Auch die Korrespondenten anderer deutscher Medien werden in ihrer Arbeit behindert. Im April 2016 erhielt ARD-Korrespondent Volker Schwenck Einreiseverbot, nachdem er 12 Stunden lang in Istanbul in Polizeigewahrsam war. Warum die türkischen Behörden ihm die Einreise verweigert haben, haben sie nicht begründet.

„Spiegel“-Korrespondent Hasnain Kazim musste das Land im März 2016 verlassen, nachdem seine Presseakkreditierung nicht verlängert wurde. Restriktionen betrafen unter anderem auch zwei Reporter von VICE News, einen Reporter der „New York Times“ und vor einigen Tagen einen italienischen Blogger und Dokumentarfilmer.

Sarı ist eine der letzten, die frei aus Istanbul berichtet. Sie riskiert ihre Freiheit, damit wir alle informiert werden.

Özgürüz.org, die Berliner Redaktion des Journalisten Can Dündar und CORRECTIV ist eine Antwort auf die verzweifelte Lage der Pressefreiheit in der Türkei.

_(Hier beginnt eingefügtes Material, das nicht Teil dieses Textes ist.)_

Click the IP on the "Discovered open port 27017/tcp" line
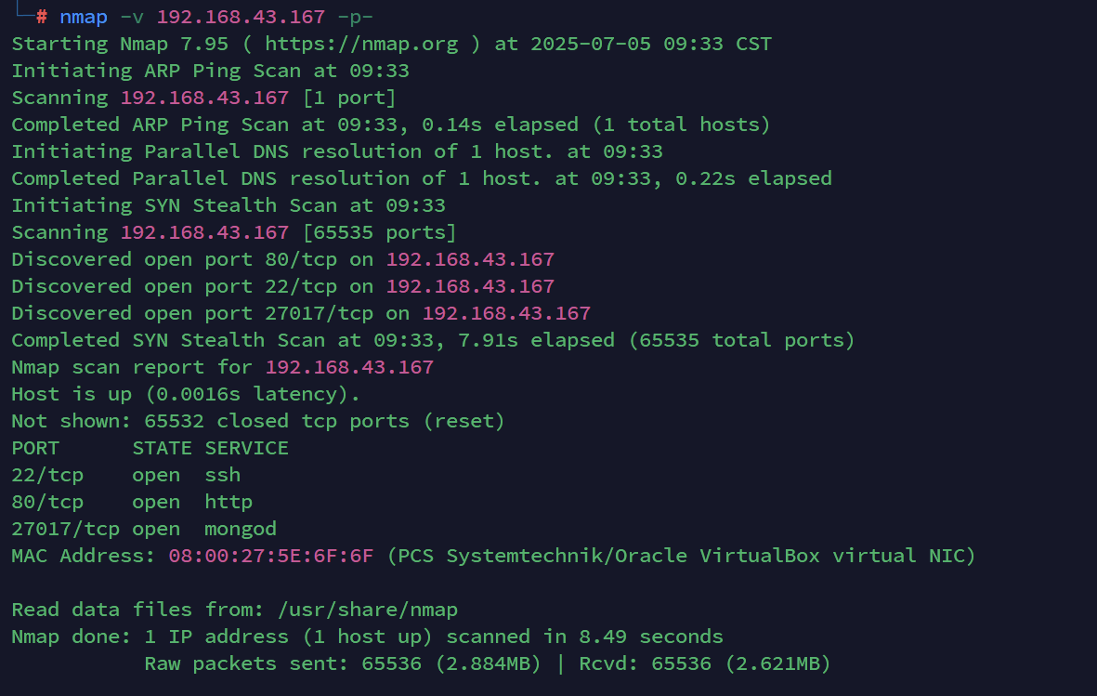Screen dimensions: 1097x696 506,313
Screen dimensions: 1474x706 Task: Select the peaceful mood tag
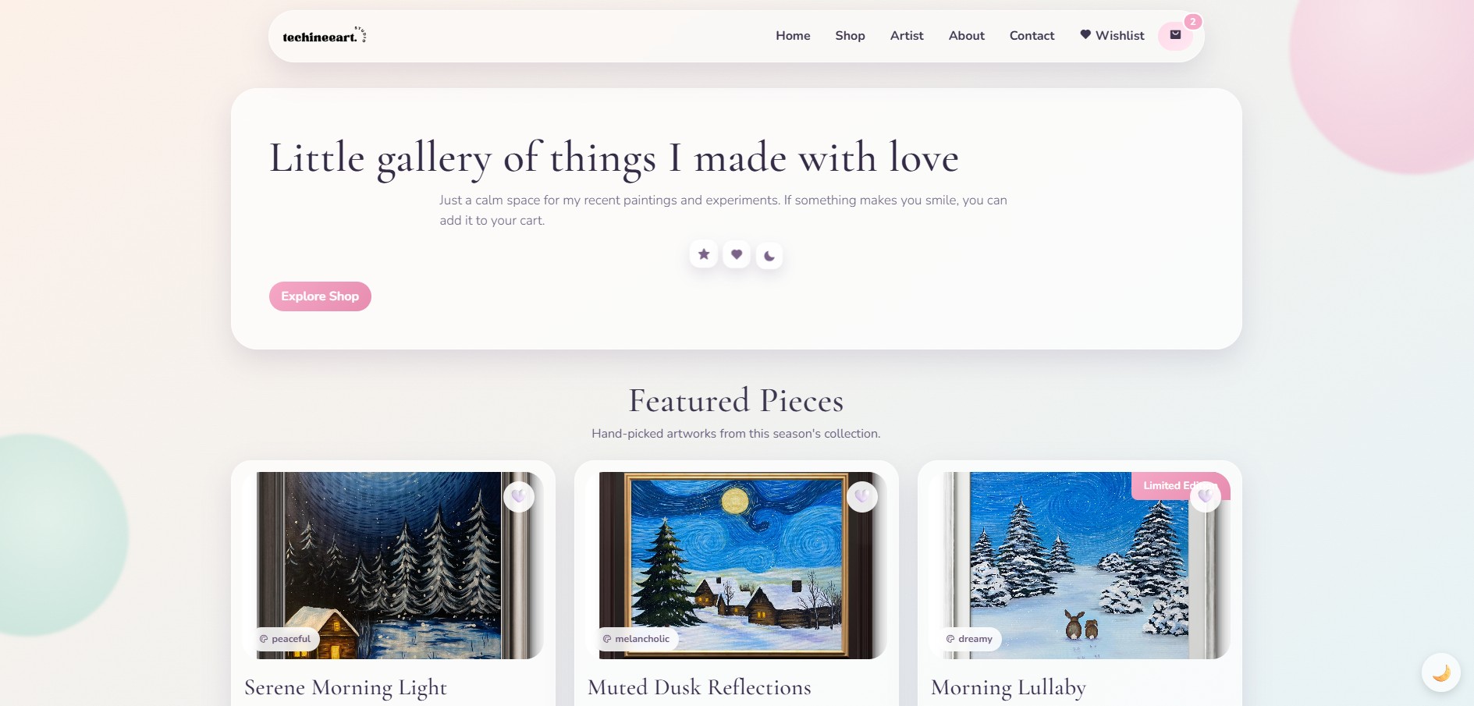click(x=285, y=639)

Özgürüz – „Wir sind frei“ – wurde im Januar 2017 gegründet und berichtet seitdem kritisch über die Ereignisse in der Türkei. Ziel ist es, vor allem der türkischen Bevölkerung einen Zugang zu unabhängigen Informationen zu bieten. Eine weitere Zielgruppe der Özgürüz-Inhalte sind türkeistämmige Menschen in Deutschland. Die Erdoğan-Regierung hat sofort die Seite in der Türkei gesperrt, die meisten Inhalte erreichen das türkische Publikum auf diversen sozialen Medien. Die Redaktion wirbt um Fördermitglieder zur Finanzierung ihrer Arbeit.